▶ _SUPPLIED DATA_:

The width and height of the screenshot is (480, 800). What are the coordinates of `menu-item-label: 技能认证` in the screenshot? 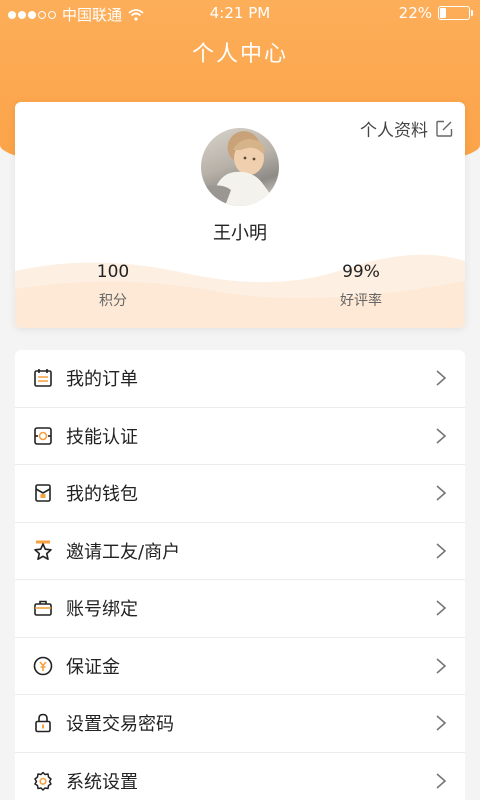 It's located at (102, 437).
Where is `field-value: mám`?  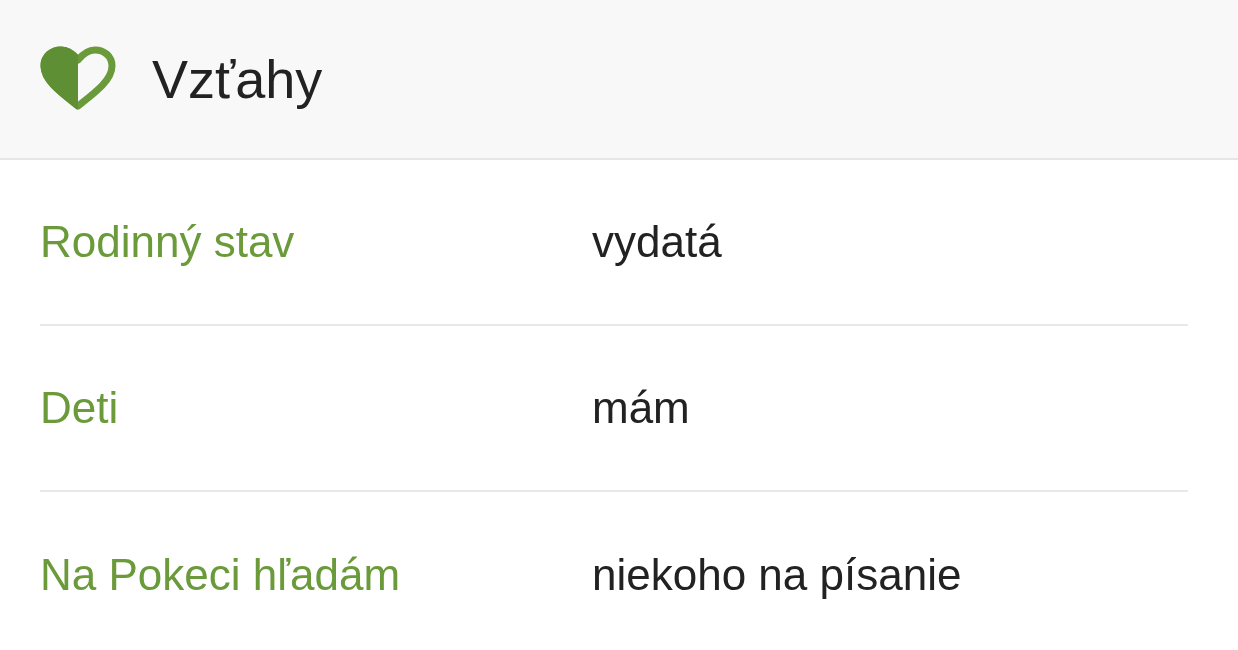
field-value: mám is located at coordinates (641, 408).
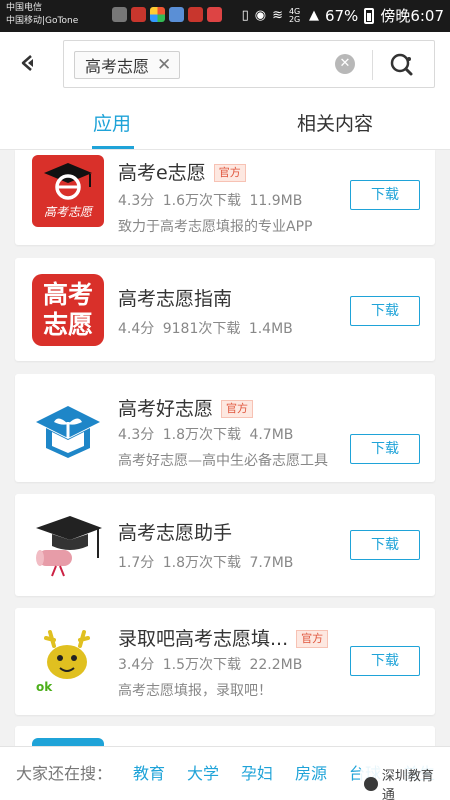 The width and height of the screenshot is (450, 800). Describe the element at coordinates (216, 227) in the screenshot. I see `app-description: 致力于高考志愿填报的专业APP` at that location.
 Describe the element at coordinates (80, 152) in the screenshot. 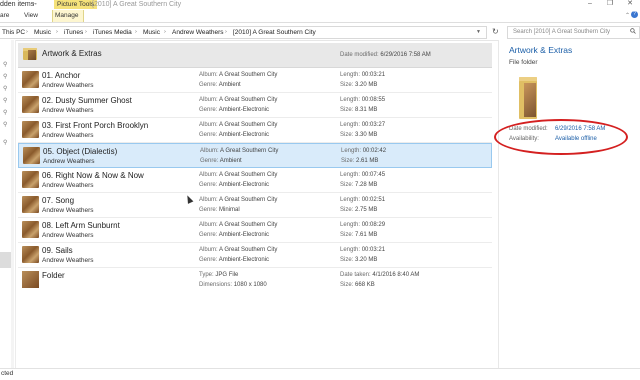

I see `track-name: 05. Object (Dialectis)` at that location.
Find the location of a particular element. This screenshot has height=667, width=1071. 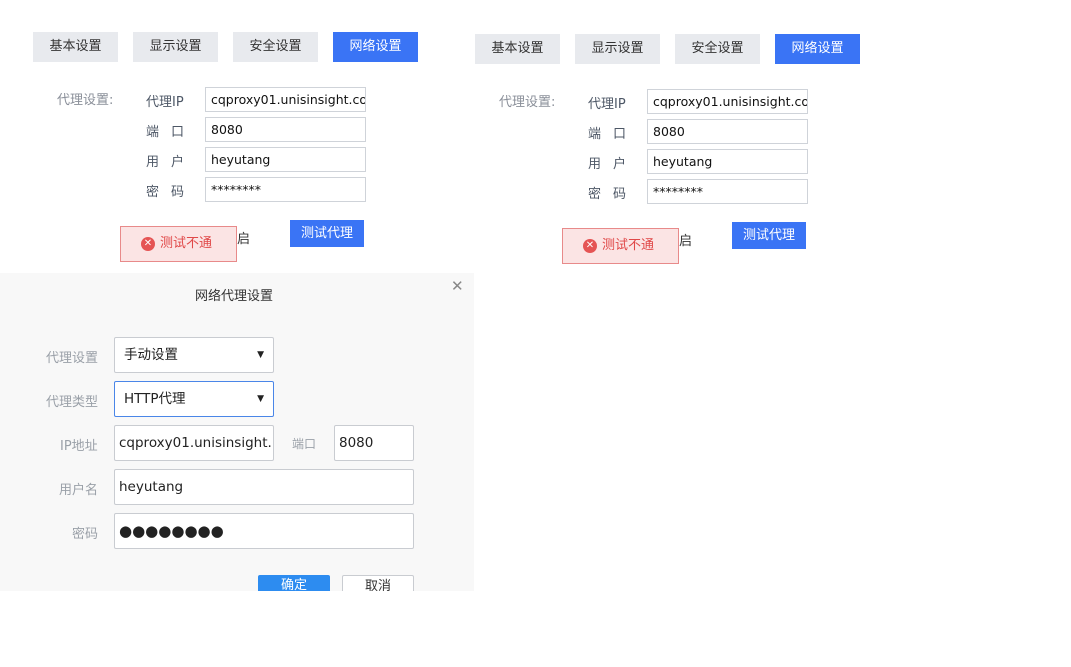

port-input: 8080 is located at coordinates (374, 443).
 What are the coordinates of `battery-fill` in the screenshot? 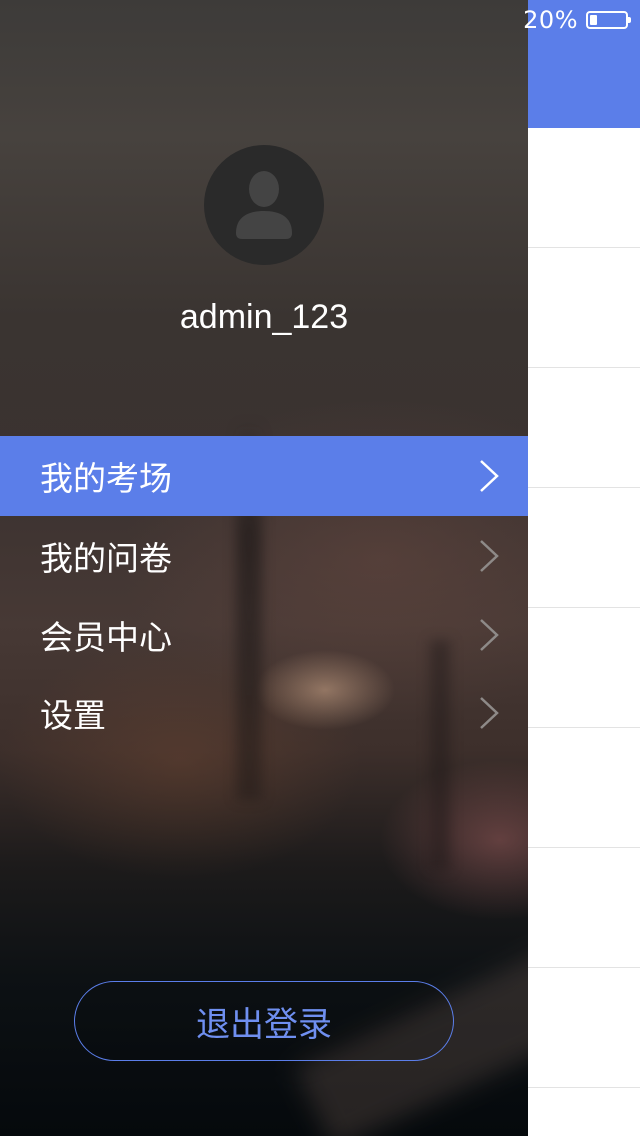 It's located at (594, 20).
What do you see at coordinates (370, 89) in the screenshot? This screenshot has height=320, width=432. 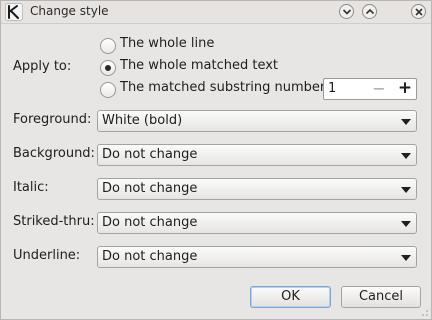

▶ _HOW TO COMPLETE THIS TASK_:
Print the lines of the listing starting at the line containing "Describe the element at coordinates (80, 152)" and ending with the line containing "port-input: 8080 is", with both of those lines included. Omit the pictures.

▶ _EXERCISE RESULT_:
 Describe the element at coordinates (80, 152) in the screenshot. 

I see `track-name: 05. Object (Dialectis)` at that location.
Find the location of a particular element. This screenshot has height=667, width=1071. 

port-input: 8080 is located at coordinates (374, 443).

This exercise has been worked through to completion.